- _SHORT EXERCISE 1_
Answer these questions from the Gulf oil spill excerpt:
(a) How long is the review the Federal Government ordered before new permits are issued?
(b) Which disaster does the excerpt tell the reader to ask tanker mates and captains about?
(c) What do Congressional Democrats propose to raise?
- _SHORT EXERCISE 2_
Carry the Gulf oil spill excerpt forward, starting right after its final sentence.

- _TEXT EXCERPT_
The US Federal Government has since ordered a "30 day review" before new permits are issued, but this is a patently hollow gesture since no new permits are up for consideration in the coming month.

First, the regulatory environment under which these massive offshore structures will operate will change forever. Ask any tanker mate or captain who was at sea in 1990 and is still sailing today as to the downstream ramifications of the EXXON VALDEZ disaster. I can’t tell you what will happen; only that it will involve codifying a whole new set of rules and regulations, based on the exhaustive findings of the investigators.

The political climate which had been slowly inching towards allowing more and more domestic exploration will, at least for a time, stall. Even President Obama, who – much to the chagrin of his most left-wing supporters – had been pragmatic in trying to secure more domestic energy before the whole system bankrupted us, has been forced to back off. (and it has ALREADY Bankrupted the US - we are just in denial) The battles over future energy exploration will therefore only be that much fiercer.

BP pushed through a convincing argument that no environmental impact study was needed so they could get a drilling permit as fast as possible because there was this alleged big reserve of sweet crude in deep water. They had lined up the Deep Water Horizon for contract drilling but needed to get it started ASAP - so the Federal Government - a.k.a the officials of the Obama administration granted it.

Now they are all a bit "peeved". Congressional Democrats are pushing their first legislative response to the Gulf Coast oil spill, proposing to vastly raise the liability cap on companies that are responsible for offshore disasters.

- _DATA LINES_
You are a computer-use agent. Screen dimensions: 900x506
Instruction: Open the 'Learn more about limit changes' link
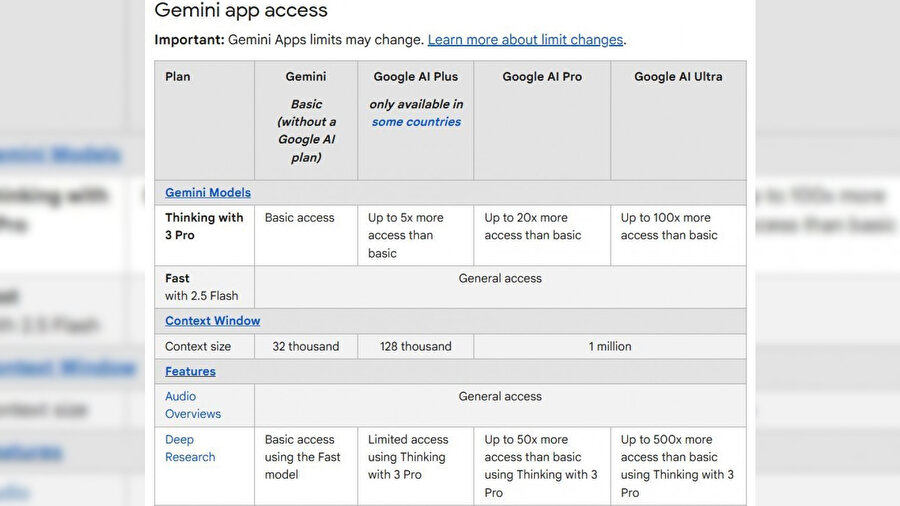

- _WRITTEN RESPONSE 1_
(a) 30 days.
(b) The EXXON VALDEZ disaster.
(c) The liability cap on companies responsible for offshore disasters.

- _WRITTEN RESPONSE 2_
With anger at BP mounting by the day, the legislation has clear populist inspiration and could win expedited passage in Congress, officials say. The bill swiftly earned the backing of House Speaker Nancy Pelosi (D-Calif.) a day after the White House said it “strongly supports” efforts to significantly increase the oil pollution liability cap.

The measure, introduced in both the House and Senate, would raise the cap on economic damages for oil spills from $75 million to $10 billion, meaning companies like BP would be forced to pay more than 133 times what they are now required to. That money would be in addition to the direct costs of cleanup, which the responsible party already must pay.

In short - there was a form of government waiver type insurance for any clean-up costs over $75 million, and with BP spending recklessly, and someone having made the dumb decision to go pour water on a semi-submersible drilling rig on an oil fire - and effectively sinking it making it worse; and now we all getting a first hand lesson in what can happen if there is problem a mile down - all of a sudden deep water drilling is not looking so much like "drill baby drill" anymore.

"The safety of its entire operations rested on the performance of a leaking, modified, defective blowout preventer," Stupak said.

When crews operating underwater robots attempted to activate the blowout preventers in the days after the spill, they discovered that there was a "significant leak" of the hydraulic fluid that activated the critical device designed to shut off oil in an emergency.

Crews working for Cameron, which manufactured the blowout preventer, discovered the leak coming from a loose connection. Cameron told the Congressional committee investigating this that it did not believe that the blowout caused the leak because other connections were tight.

Another shut-off system on the device had also been modified and did not work.

"An entire day's worth of precious time had been spent engaging rams that closed the wrong way because it was wired wrong."

A host of other problems may have interferred with the emergency shut-off system.

At least one battery located on the device, which was on the sea floor 5,000 feet beneath the surface, was dead. That could have prevented the device from operating in an emergency.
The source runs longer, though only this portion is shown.